**Task:** Could you retype every entry below exactly as written?

**Source material:**
======

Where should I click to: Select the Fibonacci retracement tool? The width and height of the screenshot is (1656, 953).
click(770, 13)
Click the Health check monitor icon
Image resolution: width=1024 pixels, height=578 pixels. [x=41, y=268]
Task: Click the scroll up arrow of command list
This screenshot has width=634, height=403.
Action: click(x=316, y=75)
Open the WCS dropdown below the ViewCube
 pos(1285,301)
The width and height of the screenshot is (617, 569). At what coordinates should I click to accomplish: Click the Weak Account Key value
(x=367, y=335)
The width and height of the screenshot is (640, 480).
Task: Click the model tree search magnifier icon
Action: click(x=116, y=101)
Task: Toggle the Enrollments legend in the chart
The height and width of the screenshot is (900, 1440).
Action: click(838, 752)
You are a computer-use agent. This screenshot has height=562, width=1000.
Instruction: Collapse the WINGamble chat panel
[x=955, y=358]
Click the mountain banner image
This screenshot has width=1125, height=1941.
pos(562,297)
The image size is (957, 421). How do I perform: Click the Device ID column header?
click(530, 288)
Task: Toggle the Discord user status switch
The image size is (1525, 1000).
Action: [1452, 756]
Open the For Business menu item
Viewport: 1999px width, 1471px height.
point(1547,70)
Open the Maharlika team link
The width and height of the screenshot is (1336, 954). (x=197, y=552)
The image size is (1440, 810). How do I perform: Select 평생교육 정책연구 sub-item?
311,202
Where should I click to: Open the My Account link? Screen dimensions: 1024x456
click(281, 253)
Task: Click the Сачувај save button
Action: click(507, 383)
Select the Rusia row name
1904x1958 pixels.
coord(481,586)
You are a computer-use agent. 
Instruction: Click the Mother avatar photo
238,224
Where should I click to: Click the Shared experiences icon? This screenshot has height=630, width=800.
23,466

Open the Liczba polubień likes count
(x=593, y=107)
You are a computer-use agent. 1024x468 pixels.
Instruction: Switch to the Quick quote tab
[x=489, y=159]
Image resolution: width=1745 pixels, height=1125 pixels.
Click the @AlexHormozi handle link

======

**Answer below:**
Where should I click to: Select the Fibonacci retracement tool? The width and height of the screenshot is (1656, 953).
click(770, 13)
Click the Health check monitor icon
Image resolution: width=1024 pixels, height=578 pixels. [x=41, y=268]
Task: Click the scroll up arrow of command list
This screenshot has width=634, height=403.
Action: click(x=316, y=75)
Open the WCS dropdown below the ViewCube
 pos(1285,301)
The width and height of the screenshot is (617, 569). At what coordinates should I click to accomplish: Click the Weak Account Key value
(x=367, y=335)
The width and height of the screenshot is (640, 480).
Task: Click the model tree search magnifier icon
Action: click(x=116, y=101)
Task: Toggle the Enrollments legend in the chart
The height and width of the screenshot is (900, 1440).
Action: click(838, 752)
You are a computer-use agent. This screenshot has height=562, width=1000.
Instruction: Collapse the WINGamble chat panel
[x=955, y=358]
Click the mountain banner image
This screenshot has width=1125, height=1941.
pos(562,297)
The image size is (957, 421). How do I perform: Click the Device ID column header?
click(530, 288)
Task: Toggle the Discord user status switch
The image size is (1525, 1000).
Action: [1452, 756]
Open the For Business menu item
Viewport: 1999px width, 1471px height.
point(1547,70)
Open the Maharlika team link
The width and height of the screenshot is (1336, 954). (x=197, y=552)
The image size is (1440, 810). How do I perform: Select 평생교육 정책연구 sub-item?
311,202
Where should I click to: Open the My Account link? Screen dimensions: 1024x456
click(281, 253)
Task: Click the Сачувај save button
Action: click(507, 383)
Select the Rusia row name
1904x1958 pixels.
coord(481,586)
You are a computer-use agent. 
Instruction: Click the Mother avatar photo
238,224
Where should I click to: Click the Shared experiences icon? This screenshot has height=630, width=800.
23,466

Open the Liczba polubień likes count
(x=593, y=107)
You are a computer-use agent. 1024x468 pixels.
Instruction: Switch to the Quick quote tab
[x=489, y=159]
Image resolution: width=1745 pixels, height=1125 pixels.
Click the @AlexHormozi handle link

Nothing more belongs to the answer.